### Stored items
○ ○ ○ ○ ○
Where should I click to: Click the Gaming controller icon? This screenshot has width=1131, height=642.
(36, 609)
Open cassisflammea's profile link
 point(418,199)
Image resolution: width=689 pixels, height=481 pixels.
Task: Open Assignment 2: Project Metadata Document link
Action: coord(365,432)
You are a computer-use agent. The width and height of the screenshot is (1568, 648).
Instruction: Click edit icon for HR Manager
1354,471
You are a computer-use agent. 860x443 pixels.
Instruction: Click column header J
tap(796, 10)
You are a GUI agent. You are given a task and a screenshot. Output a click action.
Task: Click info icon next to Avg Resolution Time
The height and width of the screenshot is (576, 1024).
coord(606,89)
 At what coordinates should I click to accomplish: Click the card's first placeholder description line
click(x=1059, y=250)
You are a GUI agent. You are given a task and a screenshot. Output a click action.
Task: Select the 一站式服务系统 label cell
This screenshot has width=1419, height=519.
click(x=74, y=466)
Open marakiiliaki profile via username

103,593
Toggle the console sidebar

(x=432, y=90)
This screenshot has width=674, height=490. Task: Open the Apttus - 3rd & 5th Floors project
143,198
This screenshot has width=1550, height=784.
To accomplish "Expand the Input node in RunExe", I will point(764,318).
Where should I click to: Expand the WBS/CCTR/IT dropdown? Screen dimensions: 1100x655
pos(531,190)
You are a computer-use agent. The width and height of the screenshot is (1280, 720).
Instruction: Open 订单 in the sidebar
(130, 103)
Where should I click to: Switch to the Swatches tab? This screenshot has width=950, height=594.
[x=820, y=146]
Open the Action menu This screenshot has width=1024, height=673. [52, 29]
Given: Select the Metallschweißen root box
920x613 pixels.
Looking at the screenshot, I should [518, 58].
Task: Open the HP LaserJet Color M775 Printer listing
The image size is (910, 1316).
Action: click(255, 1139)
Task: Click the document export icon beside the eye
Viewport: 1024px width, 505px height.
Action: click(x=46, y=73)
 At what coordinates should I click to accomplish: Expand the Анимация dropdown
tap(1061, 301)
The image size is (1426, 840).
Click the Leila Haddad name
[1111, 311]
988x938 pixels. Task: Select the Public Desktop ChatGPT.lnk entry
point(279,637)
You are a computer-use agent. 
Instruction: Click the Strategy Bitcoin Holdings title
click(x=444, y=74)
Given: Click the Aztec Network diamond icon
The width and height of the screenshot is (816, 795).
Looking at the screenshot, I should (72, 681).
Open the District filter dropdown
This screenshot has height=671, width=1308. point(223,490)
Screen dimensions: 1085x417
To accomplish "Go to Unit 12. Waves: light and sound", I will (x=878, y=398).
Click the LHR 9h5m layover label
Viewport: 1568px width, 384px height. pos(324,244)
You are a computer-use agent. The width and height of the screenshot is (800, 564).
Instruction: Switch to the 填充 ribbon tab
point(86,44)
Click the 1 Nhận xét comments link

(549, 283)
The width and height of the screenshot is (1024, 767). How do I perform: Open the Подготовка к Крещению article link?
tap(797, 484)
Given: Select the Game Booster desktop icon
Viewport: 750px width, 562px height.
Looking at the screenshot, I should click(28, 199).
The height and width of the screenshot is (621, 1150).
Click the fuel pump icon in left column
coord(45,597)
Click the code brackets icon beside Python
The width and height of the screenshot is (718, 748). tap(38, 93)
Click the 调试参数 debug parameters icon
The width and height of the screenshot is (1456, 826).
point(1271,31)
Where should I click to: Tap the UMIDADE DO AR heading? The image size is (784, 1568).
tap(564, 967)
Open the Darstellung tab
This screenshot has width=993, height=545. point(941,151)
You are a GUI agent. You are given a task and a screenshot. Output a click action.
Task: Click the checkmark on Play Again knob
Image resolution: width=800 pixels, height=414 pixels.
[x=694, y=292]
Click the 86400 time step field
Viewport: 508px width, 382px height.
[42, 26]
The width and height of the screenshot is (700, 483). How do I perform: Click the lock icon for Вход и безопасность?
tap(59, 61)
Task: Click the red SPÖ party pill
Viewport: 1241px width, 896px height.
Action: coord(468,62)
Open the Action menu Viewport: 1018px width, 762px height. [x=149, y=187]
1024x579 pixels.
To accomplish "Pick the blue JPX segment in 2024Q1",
○ ○ ○ ○ ○
### Your task
The answer should reproduce each entry above in full.

### Completed exercise
Where should I click to: Click the Gaming controller icon? This screenshot has width=1131, height=642.
(36, 609)
Open cassisflammea's profile link
 point(418,199)
Image resolution: width=689 pixels, height=481 pixels.
Task: Open Assignment 2: Project Metadata Document link
Action: coord(365,432)
You are a computer-use agent. The width and height of the screenshot is (1568, 648).
Instruction: Click edit icon for HR Manager
1354,471
You are a computer-use agent. 860x443 pixels.
Instruction: Click column header J
tap(796, 10)
You are a GUI agent. You are given a task and a screenshot. Output a click action.
Task: Click info icon next to Avg Resolution Time
The height and width of the screenshot is (576, 1024).
coord(606,89)
 At what coordinates should I click to accomplish: Click the card's first placeholder description line
click(x=1059, y=250)
You are a GUI agent. You are given a task and a screenshot. Output a click action.
Task: Select the 一站式服务系统 label cell
This screenshot has width=1419, height=519.
click(x=74, y=466)
Open marakiiliaki profile via username

103,593
Toggle the console sidebar

(x=432, y=90)
This screenshot has width=674, height=490. Task: Open the Apttus - 3rd & 5th Floors project
143,198
This screenshot has width=1550, height=784.
To accomplish "Expand the Input node in RunExe", I will point(764,318).
Where should I click to: Expand the WBS/CCTR/IT dropdown? Screen dimensions: 1100x655
pos(531,190)
You are a computer-use agent. The width and height of the screenshot is (1280, 720).
Instruction: Open 订单 in the sidebar
(130, 103)
Where should I click to: Switch to the Swatches tab? This screenshot has width=950, height=594.
[x=820, y=146]
Open the Action menu This screenshot has width=1024, height=673. [52, 29]
Given: Select the Metallschweißen root box
920x613 pixels.
Looking at the screenshot, I should [518, 58].
Task: Open the HP LaserJet Color M775 Printer listing
The image size is (910, 1316).
Action: click(255, 1139)
Task: Click the document export icon beside the eye
Viewport: 1024px width, 505px height.
Action: click(x=46, y=73)
 At what coordinates should I click to accomplish: Expand the Анимация dropdown
tap(1061, 301)
The image size is (1426, 840).
Click the Leila Haddad name
[1111, 311]
988x938 pixels. Task: Select the Public Desktop ChatGPT.lnk entry
point(279,637)
You are a computer-use agent. 
Instruction: Click the Strategy Bitcoin Holdings title
click(x=444, y=74)
Given: Click the Aztec Network diamond icon
The width and height of the screenshot is (816, 795).
Looking at the screenshot, I should (72, 681).
Open the District filter dropdown
This screenshot has height=671, width=1308. point(223,490)
Screen dimensions: 1085x417
To accomplish "Go to Unit 12. Waves: light and sound", I will (x=878, y=398).
Click the LHR 9h5m layover label
Viewport: 1568px width, 384px height. pos(324,244)
You are a computer-use agent. The width and height of the screenshot is (800, 564).
Instruction: Switch to the 填充 ribbon tab
point(86,44)
Click the 1 Nhận xét comments link

(549, 283)
The width and height of the screenshot is (1024, 767). How do I perform: Open the Подготовка к Крещению article link?
tap(797, 484)
Given: Select the Game Booster desktop icon
Viewport: 750px width, 562px height.
Looking at the screenshot, I should click(28, 199).
The height and width of the screenshot is (621, 1150).
Click the fuel pump icon in left column
coord(45,597)
Click the code brackets icon beside Python
The width and height of the screenshot is (718, 748). tap(38, 93)
Click the 调试参数 debug parameters icon
The width and height of the screenshot is (1456, 826).
point(1271,31)
Where should I click to: Tap the UMIDADE DO AR heading? The image size is (784, 1568).
tap(564, 967)
Open the Darstellung tab
This screenshot has width=993, height=545. point(941,151)
You are a GUI agent. You are given a task and a screenshot. Output a click action.
Task: Click the checkmark on Play Again knob
Image resolution: width=800 pixels, height=414 pixels.
[x=694, y=292]
Click the 86400 time step field
Viewport: 508px width, 382px height.
[42, 26]
The width and height of the screenshot is (700, 483). How do I perform: Click the lock icon for Вход и безопасность?
tap(59, 61)
Task: Click the red SPÖ party pill
Viewport: 1241px width, 896px height.
Action: coord(468,62)
Open the Action menu Viewport: 1018px width, 762px height. [x=149, y=187]
1024x579 pixels.
To accomplish "Pick the blue JPX segment in 2024Q1",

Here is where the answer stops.